__INSTRUCTIONS FOR THE TASK__:
Write out the material below exactly as it appears, from the line with "Screen dimensions: 1331x878" to the line with "(x=110, y=207)", and nothing else.

__EXERCISE MATERIALS__:
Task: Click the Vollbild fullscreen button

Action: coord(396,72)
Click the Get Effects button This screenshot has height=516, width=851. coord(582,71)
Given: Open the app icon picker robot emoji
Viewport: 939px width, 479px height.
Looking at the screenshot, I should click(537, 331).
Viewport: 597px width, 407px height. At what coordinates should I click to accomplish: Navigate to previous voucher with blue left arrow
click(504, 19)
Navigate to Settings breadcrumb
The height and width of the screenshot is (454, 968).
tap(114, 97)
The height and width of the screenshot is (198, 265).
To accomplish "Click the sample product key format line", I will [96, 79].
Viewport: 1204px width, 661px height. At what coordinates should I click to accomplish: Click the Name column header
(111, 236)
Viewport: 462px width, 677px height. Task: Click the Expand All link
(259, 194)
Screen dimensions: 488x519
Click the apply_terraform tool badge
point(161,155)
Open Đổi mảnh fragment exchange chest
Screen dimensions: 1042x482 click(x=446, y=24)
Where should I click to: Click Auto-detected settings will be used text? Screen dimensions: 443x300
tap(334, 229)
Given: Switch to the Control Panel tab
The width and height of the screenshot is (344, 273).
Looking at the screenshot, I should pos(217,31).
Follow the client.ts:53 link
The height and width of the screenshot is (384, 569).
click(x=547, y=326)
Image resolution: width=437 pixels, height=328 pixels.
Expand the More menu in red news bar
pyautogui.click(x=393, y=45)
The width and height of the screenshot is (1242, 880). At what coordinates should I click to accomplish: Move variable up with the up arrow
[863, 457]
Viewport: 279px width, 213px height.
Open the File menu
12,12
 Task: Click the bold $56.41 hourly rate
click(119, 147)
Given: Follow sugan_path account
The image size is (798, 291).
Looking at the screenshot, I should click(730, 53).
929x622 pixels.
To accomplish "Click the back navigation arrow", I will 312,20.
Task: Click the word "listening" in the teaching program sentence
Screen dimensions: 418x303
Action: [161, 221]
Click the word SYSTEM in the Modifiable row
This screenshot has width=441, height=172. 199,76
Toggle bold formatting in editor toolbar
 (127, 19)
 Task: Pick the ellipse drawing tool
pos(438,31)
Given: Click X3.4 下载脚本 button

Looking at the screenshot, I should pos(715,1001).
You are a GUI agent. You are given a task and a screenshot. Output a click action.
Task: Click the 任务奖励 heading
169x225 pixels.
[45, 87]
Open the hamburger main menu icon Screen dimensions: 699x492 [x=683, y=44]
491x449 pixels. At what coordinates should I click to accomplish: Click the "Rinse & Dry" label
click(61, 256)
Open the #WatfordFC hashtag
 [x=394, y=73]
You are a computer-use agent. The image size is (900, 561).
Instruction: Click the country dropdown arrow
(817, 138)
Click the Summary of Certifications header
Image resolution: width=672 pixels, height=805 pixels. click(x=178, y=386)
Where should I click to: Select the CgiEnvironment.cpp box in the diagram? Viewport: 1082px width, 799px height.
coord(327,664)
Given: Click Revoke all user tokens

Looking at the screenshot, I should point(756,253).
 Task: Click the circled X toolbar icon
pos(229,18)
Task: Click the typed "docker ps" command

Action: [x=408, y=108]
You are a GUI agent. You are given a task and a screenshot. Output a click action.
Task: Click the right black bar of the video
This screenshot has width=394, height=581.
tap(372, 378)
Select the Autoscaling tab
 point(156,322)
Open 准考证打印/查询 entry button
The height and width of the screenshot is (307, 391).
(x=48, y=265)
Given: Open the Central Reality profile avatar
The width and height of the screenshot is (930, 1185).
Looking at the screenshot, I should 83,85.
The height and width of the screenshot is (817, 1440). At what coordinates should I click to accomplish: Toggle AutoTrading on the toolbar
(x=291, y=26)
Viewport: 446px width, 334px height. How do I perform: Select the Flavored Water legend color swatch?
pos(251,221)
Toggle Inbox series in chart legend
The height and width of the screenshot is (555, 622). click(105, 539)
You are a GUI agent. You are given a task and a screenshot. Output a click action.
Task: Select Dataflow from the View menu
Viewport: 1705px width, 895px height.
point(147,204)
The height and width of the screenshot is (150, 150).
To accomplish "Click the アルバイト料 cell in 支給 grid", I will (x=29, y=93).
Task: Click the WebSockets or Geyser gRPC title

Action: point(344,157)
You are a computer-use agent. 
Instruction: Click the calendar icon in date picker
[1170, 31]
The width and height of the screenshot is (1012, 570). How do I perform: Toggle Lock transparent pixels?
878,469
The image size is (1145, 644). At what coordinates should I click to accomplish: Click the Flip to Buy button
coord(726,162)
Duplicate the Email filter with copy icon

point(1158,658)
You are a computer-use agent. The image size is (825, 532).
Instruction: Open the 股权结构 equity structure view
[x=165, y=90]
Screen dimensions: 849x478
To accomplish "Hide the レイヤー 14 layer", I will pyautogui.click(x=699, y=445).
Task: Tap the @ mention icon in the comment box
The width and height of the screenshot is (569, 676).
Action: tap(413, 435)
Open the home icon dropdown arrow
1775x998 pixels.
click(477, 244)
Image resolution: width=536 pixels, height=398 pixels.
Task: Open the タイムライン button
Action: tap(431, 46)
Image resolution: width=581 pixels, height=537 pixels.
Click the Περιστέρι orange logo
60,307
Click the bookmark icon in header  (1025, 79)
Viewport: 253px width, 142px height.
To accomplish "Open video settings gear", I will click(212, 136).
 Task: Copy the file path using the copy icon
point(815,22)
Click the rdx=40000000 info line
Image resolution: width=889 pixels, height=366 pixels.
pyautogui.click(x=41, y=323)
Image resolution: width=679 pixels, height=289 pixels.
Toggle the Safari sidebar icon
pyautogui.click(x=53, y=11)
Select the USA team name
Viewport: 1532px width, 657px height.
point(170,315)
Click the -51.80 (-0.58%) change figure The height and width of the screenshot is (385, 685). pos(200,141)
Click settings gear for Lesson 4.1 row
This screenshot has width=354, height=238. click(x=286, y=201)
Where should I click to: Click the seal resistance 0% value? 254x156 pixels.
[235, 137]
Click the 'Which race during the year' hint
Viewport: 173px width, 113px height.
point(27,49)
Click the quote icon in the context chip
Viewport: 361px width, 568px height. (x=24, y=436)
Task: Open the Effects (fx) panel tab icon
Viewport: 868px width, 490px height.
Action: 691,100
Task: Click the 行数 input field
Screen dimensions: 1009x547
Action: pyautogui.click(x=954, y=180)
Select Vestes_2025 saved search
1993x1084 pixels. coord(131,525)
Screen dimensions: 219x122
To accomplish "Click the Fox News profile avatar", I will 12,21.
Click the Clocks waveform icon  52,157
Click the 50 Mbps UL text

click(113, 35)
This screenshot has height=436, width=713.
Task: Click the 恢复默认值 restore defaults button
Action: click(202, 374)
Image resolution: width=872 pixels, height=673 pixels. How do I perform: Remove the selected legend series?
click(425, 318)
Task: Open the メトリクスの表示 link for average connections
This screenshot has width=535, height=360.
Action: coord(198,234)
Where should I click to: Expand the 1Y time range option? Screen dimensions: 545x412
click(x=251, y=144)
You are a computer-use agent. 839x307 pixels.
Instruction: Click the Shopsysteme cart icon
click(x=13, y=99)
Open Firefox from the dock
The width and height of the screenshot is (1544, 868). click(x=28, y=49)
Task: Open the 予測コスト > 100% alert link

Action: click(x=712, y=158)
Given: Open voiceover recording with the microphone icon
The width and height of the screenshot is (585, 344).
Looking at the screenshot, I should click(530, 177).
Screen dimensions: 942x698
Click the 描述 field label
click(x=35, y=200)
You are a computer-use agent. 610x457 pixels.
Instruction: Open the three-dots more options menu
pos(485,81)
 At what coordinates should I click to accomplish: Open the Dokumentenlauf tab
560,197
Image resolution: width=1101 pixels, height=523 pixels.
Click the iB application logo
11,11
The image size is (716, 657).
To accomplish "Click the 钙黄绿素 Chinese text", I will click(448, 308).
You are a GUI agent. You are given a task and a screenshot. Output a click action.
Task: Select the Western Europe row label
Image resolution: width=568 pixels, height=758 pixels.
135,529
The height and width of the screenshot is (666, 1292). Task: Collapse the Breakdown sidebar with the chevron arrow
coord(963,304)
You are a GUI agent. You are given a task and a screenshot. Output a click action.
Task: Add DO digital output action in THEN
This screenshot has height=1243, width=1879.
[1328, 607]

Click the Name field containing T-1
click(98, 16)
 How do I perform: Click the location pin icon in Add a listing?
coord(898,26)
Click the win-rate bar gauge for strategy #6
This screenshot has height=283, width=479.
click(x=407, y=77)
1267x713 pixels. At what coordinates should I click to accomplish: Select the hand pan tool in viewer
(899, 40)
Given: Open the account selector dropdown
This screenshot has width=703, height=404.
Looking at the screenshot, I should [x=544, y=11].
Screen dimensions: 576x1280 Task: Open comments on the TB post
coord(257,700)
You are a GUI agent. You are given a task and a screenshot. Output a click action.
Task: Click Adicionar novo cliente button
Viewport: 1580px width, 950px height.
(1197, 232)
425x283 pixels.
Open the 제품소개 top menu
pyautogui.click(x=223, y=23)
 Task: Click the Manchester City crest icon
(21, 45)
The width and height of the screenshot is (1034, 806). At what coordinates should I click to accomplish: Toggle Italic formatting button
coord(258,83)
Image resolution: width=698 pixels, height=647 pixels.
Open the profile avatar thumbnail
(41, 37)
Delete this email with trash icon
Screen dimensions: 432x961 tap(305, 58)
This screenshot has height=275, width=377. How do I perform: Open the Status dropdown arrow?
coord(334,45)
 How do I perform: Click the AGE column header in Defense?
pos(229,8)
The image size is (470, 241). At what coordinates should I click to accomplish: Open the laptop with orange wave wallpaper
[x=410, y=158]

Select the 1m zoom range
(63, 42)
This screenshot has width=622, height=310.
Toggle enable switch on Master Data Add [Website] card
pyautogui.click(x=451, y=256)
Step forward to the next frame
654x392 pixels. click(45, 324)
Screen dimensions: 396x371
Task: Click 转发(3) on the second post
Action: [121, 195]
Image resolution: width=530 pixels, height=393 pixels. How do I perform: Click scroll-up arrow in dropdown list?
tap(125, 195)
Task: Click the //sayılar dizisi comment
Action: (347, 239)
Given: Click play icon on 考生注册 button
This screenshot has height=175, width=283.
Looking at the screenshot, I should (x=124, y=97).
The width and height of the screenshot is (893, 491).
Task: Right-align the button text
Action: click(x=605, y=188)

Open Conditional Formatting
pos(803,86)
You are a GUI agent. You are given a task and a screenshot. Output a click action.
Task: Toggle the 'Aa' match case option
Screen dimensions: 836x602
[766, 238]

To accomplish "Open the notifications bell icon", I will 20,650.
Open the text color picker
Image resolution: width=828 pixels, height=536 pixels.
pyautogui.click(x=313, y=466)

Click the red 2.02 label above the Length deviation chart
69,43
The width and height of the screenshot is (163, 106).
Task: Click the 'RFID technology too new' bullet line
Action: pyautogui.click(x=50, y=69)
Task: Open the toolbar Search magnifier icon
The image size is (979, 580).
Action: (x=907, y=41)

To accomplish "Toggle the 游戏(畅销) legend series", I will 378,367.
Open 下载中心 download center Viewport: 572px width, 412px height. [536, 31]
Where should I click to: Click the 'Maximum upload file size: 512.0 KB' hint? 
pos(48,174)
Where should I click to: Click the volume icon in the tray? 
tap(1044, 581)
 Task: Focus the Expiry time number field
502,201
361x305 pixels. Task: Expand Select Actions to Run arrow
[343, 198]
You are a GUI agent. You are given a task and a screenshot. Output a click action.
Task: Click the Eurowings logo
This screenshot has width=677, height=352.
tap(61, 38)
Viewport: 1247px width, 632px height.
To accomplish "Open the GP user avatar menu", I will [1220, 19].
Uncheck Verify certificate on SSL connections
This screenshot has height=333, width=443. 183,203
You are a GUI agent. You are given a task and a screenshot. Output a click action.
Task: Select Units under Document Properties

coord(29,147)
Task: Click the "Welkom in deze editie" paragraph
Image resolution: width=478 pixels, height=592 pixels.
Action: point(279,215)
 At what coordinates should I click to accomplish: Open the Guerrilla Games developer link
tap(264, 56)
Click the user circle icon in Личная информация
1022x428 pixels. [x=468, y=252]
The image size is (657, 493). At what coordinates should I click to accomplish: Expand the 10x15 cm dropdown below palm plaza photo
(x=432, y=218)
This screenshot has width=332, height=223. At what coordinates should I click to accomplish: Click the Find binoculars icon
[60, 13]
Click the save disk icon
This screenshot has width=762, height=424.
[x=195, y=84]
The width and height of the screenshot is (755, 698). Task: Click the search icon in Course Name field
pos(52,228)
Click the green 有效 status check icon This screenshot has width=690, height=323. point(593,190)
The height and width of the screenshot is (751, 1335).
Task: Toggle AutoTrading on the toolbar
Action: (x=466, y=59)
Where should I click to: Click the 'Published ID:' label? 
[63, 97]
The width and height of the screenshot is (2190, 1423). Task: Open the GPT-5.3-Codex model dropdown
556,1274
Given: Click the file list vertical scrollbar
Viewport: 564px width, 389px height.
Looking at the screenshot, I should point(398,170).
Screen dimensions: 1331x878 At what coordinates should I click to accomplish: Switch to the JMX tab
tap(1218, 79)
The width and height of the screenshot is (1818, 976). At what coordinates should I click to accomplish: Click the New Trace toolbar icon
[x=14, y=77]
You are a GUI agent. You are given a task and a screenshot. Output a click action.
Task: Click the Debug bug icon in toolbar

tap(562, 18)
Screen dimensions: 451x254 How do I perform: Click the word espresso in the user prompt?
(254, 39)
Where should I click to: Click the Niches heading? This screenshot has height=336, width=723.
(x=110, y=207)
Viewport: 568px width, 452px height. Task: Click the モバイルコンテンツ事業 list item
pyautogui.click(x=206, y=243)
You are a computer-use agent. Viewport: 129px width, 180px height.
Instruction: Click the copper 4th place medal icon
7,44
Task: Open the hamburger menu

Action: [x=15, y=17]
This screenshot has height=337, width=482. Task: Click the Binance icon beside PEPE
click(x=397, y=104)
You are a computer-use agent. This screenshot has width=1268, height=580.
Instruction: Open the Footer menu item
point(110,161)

__EXERCISE ANSWER__:
Screen dimensions: 1331x878 At what coordinates should I click to accomplish: Switch to the JMX tab
tap(1218, 79)
The width and height of the screenshot is (1818, 976). At what coordinates should I click to accomplish: Click the New Trace toolbar icon
[x=14, y=77]
You are a GUI agent. You are given a task and a screenshot. Output a click action.
Task: Click the Debug bug icon in toolbar

tap(562, 18)
Screen dimensions: 451x254 How do I perform: Click the word espresso in the user prompt?
(254, 39)
Where should I click to: Click the Niches heading? This screenshot has height=336, width=723.
(x=110, y=207)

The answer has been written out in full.